BEGIN Extract to read

Spinal Cord Injury Awareness Week (Australia) is usually held in September by national bodies aimed at creating awareness and inclusivity for all people. In 2017, the campaign will be held between 4th and 10th of September.
The Australian Spinal Injury Alliance is mandated with the responsibility of creating awareness about Spinal Cord Injury during that week. The role of this organisation is to liaise with the government, providing information, creating awareness and preventing injuries.
The spinal cord is made up of nerves that run at the back of the body. It is involved in the transmission of signals from the brain to the body and back. The spinal cord and the brain collectively constitute the central nervous system. The spinal cord has 31 different segments which are majorly classified as; lumbar, thoracic, cervical, sacral and caudal segments. The spinal cord consists of the motor and sensory tracts. Motor tracts facilitate transmission of signals that are involved in muscle movement control. Sensory tracts, on the other hand, are involved in signal transmission between body and brain that relate to heat, pressure and pain.

END Extract to read

What you need to do -> According to the text on Spinal Cord Injury Awareness Week, how many segments does the spinal cord have? The listing that follows comes from a separate source and is unrelated to this text.

BEGIN Information given

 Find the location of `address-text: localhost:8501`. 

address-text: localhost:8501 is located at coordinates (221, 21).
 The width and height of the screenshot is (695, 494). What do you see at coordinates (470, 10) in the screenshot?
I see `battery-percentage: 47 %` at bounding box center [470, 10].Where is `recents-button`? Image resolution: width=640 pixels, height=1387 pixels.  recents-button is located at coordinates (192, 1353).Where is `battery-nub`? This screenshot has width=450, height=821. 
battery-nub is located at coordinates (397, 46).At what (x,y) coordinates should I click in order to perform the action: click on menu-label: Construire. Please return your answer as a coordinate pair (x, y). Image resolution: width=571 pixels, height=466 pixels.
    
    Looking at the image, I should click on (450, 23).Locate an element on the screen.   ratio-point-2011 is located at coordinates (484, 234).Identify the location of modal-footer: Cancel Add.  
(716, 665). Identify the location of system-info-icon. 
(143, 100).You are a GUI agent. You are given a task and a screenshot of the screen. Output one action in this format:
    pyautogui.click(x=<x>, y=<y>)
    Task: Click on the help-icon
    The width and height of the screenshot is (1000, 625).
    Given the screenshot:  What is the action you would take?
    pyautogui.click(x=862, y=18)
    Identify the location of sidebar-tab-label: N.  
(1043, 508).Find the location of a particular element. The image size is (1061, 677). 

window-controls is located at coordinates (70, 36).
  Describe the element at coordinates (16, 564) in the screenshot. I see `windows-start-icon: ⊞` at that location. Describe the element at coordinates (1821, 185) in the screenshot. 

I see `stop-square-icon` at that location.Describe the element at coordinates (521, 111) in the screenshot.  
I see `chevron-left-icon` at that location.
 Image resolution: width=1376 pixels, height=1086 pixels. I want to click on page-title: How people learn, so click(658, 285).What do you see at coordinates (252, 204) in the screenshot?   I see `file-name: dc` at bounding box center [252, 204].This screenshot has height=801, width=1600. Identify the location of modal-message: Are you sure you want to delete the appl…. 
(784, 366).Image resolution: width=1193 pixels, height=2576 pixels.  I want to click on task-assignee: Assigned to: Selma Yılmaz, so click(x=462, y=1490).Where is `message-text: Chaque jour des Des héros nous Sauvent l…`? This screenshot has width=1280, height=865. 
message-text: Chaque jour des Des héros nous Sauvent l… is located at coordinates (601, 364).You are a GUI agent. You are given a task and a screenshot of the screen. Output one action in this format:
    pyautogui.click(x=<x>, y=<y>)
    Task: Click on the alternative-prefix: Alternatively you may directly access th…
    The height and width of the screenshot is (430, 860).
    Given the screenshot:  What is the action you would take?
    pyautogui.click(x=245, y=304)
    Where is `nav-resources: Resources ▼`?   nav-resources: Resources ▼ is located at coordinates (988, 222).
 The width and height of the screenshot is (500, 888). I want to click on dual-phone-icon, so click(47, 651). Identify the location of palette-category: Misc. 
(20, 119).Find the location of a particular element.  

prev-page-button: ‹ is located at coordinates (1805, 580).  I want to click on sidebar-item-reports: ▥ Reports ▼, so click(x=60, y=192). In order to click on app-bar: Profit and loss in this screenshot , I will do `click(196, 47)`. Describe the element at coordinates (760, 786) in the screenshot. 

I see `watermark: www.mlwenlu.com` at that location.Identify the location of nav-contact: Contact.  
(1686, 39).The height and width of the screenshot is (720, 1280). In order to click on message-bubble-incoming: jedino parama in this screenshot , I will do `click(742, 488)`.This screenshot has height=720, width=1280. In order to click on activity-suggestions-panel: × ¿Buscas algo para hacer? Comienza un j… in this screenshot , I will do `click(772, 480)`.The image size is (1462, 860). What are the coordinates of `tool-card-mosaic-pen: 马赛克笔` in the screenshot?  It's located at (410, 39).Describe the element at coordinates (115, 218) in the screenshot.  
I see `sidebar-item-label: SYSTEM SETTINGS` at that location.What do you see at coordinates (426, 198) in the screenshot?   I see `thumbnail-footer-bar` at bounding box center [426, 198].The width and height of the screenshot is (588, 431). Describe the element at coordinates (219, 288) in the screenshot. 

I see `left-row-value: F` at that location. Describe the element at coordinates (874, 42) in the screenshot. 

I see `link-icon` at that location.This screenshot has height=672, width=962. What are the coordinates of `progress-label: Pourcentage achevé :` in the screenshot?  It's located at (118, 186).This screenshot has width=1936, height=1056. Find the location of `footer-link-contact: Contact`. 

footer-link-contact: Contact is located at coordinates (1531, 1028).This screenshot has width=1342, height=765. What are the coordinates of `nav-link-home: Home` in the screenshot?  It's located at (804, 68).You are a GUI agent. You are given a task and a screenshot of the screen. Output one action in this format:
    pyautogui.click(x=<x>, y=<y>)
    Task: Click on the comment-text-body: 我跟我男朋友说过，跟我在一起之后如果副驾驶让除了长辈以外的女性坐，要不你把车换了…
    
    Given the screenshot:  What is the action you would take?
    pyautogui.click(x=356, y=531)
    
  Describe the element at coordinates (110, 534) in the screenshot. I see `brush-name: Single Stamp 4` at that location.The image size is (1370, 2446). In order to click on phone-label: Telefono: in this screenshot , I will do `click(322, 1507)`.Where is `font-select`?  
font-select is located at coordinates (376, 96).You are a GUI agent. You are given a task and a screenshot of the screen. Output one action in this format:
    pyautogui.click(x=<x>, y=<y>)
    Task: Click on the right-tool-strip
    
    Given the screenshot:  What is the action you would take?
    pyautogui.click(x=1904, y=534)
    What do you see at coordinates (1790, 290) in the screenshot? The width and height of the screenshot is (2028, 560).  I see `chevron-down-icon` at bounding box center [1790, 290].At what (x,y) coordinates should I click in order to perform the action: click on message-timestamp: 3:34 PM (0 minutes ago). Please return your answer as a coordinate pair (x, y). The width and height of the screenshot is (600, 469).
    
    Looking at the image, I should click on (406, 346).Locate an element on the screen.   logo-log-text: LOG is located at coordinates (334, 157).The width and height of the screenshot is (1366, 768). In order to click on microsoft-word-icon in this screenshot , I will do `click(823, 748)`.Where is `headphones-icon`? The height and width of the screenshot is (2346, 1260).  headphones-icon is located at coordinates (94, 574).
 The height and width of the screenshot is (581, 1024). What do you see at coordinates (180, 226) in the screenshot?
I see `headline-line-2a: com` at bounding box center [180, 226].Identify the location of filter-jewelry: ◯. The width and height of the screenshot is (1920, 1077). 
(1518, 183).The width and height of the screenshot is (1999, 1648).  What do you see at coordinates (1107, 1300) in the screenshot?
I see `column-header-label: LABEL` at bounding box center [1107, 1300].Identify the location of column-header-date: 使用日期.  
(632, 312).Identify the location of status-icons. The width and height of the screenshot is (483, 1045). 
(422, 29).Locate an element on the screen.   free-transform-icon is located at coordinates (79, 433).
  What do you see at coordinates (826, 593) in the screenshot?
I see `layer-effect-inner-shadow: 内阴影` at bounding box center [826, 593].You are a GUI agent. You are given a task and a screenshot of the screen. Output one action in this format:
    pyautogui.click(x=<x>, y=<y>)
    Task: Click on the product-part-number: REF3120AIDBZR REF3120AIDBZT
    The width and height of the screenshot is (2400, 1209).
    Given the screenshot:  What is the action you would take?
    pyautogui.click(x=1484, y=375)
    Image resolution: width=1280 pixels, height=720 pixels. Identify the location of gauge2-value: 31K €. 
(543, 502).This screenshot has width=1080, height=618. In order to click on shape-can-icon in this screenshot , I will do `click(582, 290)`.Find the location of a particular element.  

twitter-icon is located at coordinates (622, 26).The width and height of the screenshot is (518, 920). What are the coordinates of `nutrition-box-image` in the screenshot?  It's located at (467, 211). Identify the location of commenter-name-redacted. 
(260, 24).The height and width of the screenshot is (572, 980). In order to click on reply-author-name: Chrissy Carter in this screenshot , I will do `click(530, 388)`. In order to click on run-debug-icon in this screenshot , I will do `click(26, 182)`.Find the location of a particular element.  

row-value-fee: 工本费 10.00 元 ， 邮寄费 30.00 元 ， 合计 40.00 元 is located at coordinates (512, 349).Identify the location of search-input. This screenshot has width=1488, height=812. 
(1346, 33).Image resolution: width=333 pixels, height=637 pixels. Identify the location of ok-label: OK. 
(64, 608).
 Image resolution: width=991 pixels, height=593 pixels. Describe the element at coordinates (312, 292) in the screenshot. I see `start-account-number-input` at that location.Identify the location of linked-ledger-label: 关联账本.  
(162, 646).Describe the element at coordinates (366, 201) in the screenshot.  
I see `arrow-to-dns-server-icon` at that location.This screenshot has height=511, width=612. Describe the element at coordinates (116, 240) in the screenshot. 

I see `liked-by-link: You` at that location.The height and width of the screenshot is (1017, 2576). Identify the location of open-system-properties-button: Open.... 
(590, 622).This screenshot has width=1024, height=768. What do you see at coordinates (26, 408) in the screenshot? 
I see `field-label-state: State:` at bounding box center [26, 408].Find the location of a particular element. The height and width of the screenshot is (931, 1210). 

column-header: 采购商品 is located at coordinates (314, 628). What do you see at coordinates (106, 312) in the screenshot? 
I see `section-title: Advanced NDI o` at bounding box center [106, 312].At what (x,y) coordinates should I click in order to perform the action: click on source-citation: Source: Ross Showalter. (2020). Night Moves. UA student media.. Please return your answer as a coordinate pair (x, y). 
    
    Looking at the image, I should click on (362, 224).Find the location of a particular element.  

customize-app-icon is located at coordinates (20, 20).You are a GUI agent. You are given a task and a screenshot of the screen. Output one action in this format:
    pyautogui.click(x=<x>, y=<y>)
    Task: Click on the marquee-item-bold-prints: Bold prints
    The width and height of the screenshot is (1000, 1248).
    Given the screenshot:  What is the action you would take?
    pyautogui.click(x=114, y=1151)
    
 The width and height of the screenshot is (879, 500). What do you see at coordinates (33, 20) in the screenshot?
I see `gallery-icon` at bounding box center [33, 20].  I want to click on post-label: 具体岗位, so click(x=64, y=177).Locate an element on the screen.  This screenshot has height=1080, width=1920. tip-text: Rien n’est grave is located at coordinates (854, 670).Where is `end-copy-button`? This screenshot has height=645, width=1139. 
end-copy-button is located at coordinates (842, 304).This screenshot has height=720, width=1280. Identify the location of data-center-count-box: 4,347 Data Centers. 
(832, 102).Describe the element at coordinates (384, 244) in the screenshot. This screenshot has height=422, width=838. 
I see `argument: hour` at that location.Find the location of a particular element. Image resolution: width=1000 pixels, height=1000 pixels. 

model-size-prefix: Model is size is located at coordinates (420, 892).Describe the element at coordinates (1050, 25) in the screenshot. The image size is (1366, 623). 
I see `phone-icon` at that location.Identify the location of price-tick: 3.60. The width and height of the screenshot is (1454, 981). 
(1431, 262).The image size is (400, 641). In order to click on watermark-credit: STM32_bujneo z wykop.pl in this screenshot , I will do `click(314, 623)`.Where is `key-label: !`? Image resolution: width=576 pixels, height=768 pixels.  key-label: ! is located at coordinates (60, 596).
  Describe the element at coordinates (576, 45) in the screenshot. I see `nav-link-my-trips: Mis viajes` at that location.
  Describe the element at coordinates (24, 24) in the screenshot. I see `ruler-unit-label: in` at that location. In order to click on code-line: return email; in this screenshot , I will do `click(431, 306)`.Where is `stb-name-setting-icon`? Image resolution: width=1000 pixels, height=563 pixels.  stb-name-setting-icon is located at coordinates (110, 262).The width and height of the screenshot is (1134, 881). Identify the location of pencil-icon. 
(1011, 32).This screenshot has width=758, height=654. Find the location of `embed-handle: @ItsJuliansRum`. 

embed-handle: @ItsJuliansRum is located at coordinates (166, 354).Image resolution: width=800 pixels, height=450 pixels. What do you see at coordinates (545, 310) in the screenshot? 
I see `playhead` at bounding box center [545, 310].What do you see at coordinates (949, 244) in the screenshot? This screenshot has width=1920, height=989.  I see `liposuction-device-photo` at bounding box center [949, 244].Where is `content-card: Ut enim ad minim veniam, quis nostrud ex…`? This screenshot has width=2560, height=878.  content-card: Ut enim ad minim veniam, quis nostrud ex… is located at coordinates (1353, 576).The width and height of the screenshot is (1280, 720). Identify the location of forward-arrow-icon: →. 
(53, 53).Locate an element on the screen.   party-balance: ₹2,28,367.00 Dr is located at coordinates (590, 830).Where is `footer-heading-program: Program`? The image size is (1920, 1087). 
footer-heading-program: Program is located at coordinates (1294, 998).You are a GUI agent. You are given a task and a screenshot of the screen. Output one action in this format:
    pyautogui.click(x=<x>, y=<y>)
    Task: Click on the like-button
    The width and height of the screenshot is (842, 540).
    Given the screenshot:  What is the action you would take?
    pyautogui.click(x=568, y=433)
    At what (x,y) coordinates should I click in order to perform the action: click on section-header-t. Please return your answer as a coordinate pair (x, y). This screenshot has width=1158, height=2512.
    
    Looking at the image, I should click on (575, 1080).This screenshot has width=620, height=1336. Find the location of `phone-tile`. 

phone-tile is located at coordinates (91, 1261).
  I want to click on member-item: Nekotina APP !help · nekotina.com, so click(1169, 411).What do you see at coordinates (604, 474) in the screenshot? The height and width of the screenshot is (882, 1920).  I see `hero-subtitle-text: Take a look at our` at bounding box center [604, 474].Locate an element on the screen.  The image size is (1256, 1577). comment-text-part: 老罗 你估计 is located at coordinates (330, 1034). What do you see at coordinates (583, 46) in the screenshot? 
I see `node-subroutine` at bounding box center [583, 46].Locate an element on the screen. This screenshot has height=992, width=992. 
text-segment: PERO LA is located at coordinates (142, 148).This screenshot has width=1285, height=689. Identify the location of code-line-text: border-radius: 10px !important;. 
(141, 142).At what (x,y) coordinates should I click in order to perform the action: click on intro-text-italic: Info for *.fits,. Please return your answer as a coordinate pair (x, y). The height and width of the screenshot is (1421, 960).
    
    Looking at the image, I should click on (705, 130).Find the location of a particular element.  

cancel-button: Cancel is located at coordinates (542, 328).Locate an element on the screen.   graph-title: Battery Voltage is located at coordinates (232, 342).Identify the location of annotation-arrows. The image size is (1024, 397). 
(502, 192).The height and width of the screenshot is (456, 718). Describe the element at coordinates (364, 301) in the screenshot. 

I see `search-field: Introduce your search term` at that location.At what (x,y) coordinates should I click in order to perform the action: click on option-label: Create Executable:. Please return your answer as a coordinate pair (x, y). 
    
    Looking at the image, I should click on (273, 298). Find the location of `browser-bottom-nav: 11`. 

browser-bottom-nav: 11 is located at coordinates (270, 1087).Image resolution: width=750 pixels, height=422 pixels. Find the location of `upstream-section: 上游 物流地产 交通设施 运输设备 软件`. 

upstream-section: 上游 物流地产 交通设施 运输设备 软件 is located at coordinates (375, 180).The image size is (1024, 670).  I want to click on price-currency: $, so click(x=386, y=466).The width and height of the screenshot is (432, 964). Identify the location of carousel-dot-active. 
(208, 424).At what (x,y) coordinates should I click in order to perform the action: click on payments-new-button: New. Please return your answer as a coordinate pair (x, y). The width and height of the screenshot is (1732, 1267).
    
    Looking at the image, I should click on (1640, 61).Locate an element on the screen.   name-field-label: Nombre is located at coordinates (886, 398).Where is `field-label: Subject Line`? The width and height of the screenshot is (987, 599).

END Information given

Output of the exercise -> The spinal cord has 31 segments.